Although not one of Arkansas' original state highways, the path that Highway 265 follows is one of the state's oldest. Originally a Native American trace named the Great Osage Trail, the route was first used as a Military Road from St. Louis to Fort Smith, and later as the Trail of Tears. The Butterfield Overland Mail Route was active from 1857 to 1861 on the route. The route carried U.S. mail, and also carried telegraph lines west. Portions of the route are named Old Wire Road (also Old Missouri Road in Fayetteville) paying homage to the route's past. Although not all parts of Highway 265 are the exact path followed by the stage coaches, nor are all parts of Old Wire Road separate of Highway 265. This comes from the fact that there were many different alignments of the historic routes. Although there is no doubt about the southern segment's accuracy, Highway 265 is known as Old Missouri Road (or Crossover Rd.) paralleled by Old Wire Road in Fayetteville, but it is not clear to the traveler which route is more historically accurate.

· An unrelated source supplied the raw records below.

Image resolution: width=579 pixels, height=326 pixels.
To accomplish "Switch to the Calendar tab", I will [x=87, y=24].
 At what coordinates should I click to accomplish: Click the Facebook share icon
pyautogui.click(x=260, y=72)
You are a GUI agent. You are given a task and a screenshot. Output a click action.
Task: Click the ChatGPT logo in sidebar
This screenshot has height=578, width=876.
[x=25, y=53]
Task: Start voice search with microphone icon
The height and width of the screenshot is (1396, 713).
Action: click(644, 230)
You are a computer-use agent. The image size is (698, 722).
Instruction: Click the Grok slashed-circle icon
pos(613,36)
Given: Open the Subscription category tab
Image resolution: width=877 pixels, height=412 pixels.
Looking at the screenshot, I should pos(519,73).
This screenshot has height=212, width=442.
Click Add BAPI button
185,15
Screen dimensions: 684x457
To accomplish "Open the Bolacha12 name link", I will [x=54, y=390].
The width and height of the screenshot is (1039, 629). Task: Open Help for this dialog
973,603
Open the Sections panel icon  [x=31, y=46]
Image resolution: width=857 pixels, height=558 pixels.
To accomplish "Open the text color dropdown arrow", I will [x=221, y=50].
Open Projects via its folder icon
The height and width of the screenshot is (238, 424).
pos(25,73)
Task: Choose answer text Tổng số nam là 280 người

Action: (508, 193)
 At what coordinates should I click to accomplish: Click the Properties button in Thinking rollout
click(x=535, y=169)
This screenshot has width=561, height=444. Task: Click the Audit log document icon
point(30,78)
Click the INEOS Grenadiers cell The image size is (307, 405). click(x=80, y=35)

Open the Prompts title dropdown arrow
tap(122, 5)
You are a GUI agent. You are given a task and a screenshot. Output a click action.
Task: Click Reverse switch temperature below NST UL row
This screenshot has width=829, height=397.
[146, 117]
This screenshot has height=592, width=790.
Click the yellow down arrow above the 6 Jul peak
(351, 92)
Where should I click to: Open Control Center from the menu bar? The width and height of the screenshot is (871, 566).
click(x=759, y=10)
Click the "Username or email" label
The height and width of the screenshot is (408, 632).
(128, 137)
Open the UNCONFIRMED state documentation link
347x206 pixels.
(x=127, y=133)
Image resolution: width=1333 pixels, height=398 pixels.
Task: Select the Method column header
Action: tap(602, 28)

The Strickler to Fayetteville segment was designated in 1958. Another AR 265 was later designated as a connector between Highway 16 and Highway 45, with this route being extended to its current alignment in 1973. The northernmost segment was designated in 1973, and was most recently paved in 1990.

==Major intersections==

County: Location; mi; km; Destinations; Notes
Washington: Valley Township; 0.000; 0.000; AR 170 – West Fork, Devil's Den State Park; Southern terminus
Hogeye: 9.74; 15.68; AR 156 east; AR 156 western terminus
Greenland: 16.74; 26.94; To I-49; Access via Wilson Street
Fayetteville: 19.42; 31.25; I-49 south – Fort Smith; Exit 60 on I-49; former I-540
I-49 north / US 71 (South Fulbright Expressway) – Fayetteville, Springdale AR 16 east (Razorback Road) – Fayetteville: Northern terminus of southern segment; western terminus of AR 16; no access from US 71 south or I-49; I-49 exit 61, US 71 exit 60; US 71 south serves Drake Field
Access between southern and central segments via AR 16
0.000: 0.000; AR 16 (Huntsville Road) – Elkins, Fayetteville; Southern terminus of central segment
2.39: 3.85; AR 45 (Mission Boulevard) – Hindsville
Springdale: 8.00; 12.87; US 412 (Robinson Avenue) – Huntsville
10.6: 17.1; Randall Wobbe Lane west / Old Wire Road east; North end state maintenance
Washington–Benton county line: 11.1; 17.9; South end state maintenance
Benton: 12.2; 19.6; AR 264
Lowell: 14.2; 22.9; Nail Avenue; North end state maintenance
Township 1: 14.7; 23.7; Jennifer Lane (500 North); South end state maintenance
14.75: 23.74; Cul-de-sac (516 North); North end state maintenance
Rogers: 18.210; 29.306; AR 94 (New Hope Road); ArDOT signs this as northern terminus of central segment
Access between central and northern segments via AR 94
Pea Ridge: 0.000; 0.000; AR 94 (Pickens Road); Southern terminus of northern segment; south end state maintenance
Arkansas–Missouri line: 3.324; 5.349; Route KK north / Missouri State Line Road; Continuation into Missouri
1.000 mi = 1.609 km; 1.000 km = 0.621 mi

==Related routes==

===Springdale spur===

Highway 265 Spur was a spur route in Springdale. It was 2.4 mi in length and was removed from the system in the 1990s, now named Butterfield Coach Road and Emma Avenue.

===Highway 383===

Highway 383 was a 2 mi north-south highway along Old Missouri Road in Springdale, Arkansas. Its southern terminus was Highway 68 (now known as U.S. Highway 412) with its northern terminus at Highway 68N (also known as Emma Avenue). It was used primarily as a local access road to nearby Parson's Arena.

In the 1980s, Highway 383 was redesignated as an extension of Highway 265.